**Fragment uit document:**
———

Inleiding
Met ruim 2200 nieuwe gevallen in 2022 is het endometriumcarcinoom in Nederland de meest voorkomende gynaecologische maligniteit.1 Het endometroïde subtype komt met 85 procent het meest frequent voor. Vijf jaar na diagnose is 80 procent van de patiënten nog in leven en ten tijde van de primaire diagnose heeft respectievelijk 9 procent en 8 procent van de patiënten FIGO-stadium III of IV ziekte. De gebruikelijke eerstelijns systemische behandeling van het primair gemetastaseerde of gerecidiveerde endometriumcarcinoom bestaat uit driewekelijkse toedieningen van carboplatine (AUC 6) en paclitaxel (175 mg/m2 lichaamsoppervlakte).2 Na progressie op eerstelijnsbehandeling is pembrolizumab in combinatie met lenvatinib beschikbaar, ongeacht de tumor mismatch repair (MMR)-status.3 Een mismatch repair-deficiëntie (dMMR), somatisch verworven of in het kader van het Lynch-syndroom, komt voor in 30-40 procent van de endometriumcarcinomen. De eerder uitgevoerde niet-gerandomiseerde fase I/II-studie GARNET liet bij patiënten met een dMMR of MSIH gemetastaseerd endometriumcarcinoom die vanaf de tweede lijn behandeld werden met de PD1-remmer dostarlimab een responspercentage zien van 43 procent na een mediane follow-upduur van 16 maanden. Vanwege de niet-zeldzame indicatie kon deze studie niet volgens de PASKWIL-criteria voor niet-gerandomiseerde studies beoordeeld worden. 4
De EMA heeft dostarlimab geregistreerd als eerstelijnsbehandeling in combinatie met carboplatine en paclitaxel bij patiënten met een gevorderd of gerecidiveerd dMMR-/MSI-H-endometriumcarcinoom.
1. Kankersoort en lijn van behandeling
In de hier te bespreken studie RUBY ENGOT-EN6 wordt eerstelijnsbehandeling met driewekelijkse toedieningen van carboplatine en paclitaxel in combinatie met placebo vergeleken met driewekelijkse toedieningen van carboplatine en paclitaxel in combinatie met dostarlimab bij patiënten met een FIGO-stadium III of IV endometriumcarcinoom of ziekterecidief.5,6
2. Vergelijking met de referentiebehandeling in Nederland
In de Nederlandse praktijk bestaat de eerstelijnsbehandeling van het gevorderd of gerecidiveerd endometriumcarcinoom uit carboplatine en paclitaxel. In de RUBY-studie werd carboplatine AUC5 gegeven terwijl in Nederland AUC6 de standaard is. Dit zal geen relevant verschil op de uitkomst hebben. Hiermee komt de standaardbehandeling in de studie overeen met de standaardbehandeling in Nederland.

———

**Lijst met opdrachten:**
**1.** Typ het stuk van "1. Kankersoort en" tot en met "standaardbehandeling in Nederland." uit het fragment over endometriumcarcinoom woordelijk over.
**2.** Vat het fragment over endometriumcarcinoom samen in drie zinnen.
Baseer je uitsluitend op het fragment.

**Aangeleverde gegevens:**
———

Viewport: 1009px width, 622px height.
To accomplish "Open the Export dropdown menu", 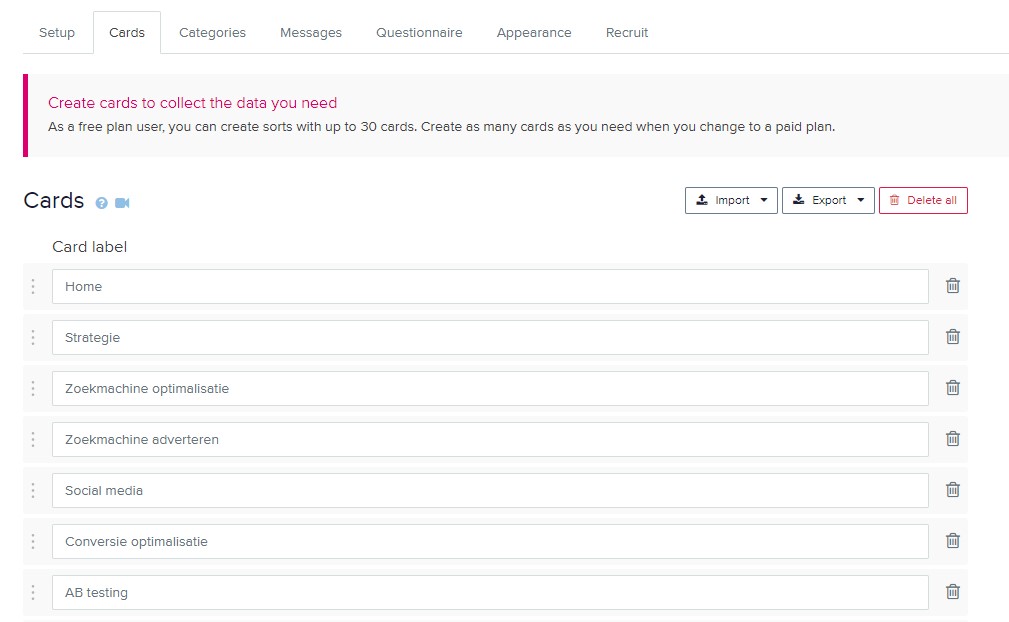I will pos(828,200).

———

**Antwoorden:**
**1.**
1. Kankersoort en lijn van behandeling
In de hier te bespreken studie RUBY ENGOT-EN6 wordt eerstelijnsbehandeling met driewekelijkse toedieningen van carboplatine en paclitaxel in combinatie met placebo vergeleken met driewekelijkse toedieningen van carboplatine en paclitaxel in combinatie met dostarlimab bij patiënten met een FIGO-stadium III of IV endometriumcarcinoom of ziekterecidief.5,6
2. Vergelijking met de referentiebehandeling in Nederland
In de Nederlandse praktijk bestaat de eerstelijnsbehandeling van het gevorderd of gerecidiveerd endometriumcarcinoom uit carboplatine en paclitaxel. In de RUBY-studie werd carboplatine AUC5 gegeven terwijl in Nederland AUC6 de standaard is. Dit zal geen relevant verschil op de uitkomst hebben. Hiermee komt de standaardbehandeling in de studie overeen met de standaardbehandeling in Nederland.

**2.** Met ruim 2200 nieuwe gevallen in 2022 is het endometriumcarcinoom de meest voorkomende gynaecologische maligniteit in Nederland, en de gebruikelijke eerstelijnsbehandeling bij gevorderde of gerecidiveerde ziekte bestaat uit carboplatine en paclitaxel. De EMA heeft dostarlimab in combinatie met carboplatine en paclitaxel geregistreerd als eerstelijnsbehandeling bij een gevorderd of gerecidiveerd dMMR-/MSI-H-endometriumcarcinoom, en de RUBY-studie vergelijkt carboplatine en paclitaxel plus placebo met carboplatine en paclitaxel plus dostarlimab. In de studie werd carboplatine AUC5 gegeven terwijl in Nederland AUC6 de standaard is, maar de standaardbehandeling in de studie komt overeen met die in Nederland.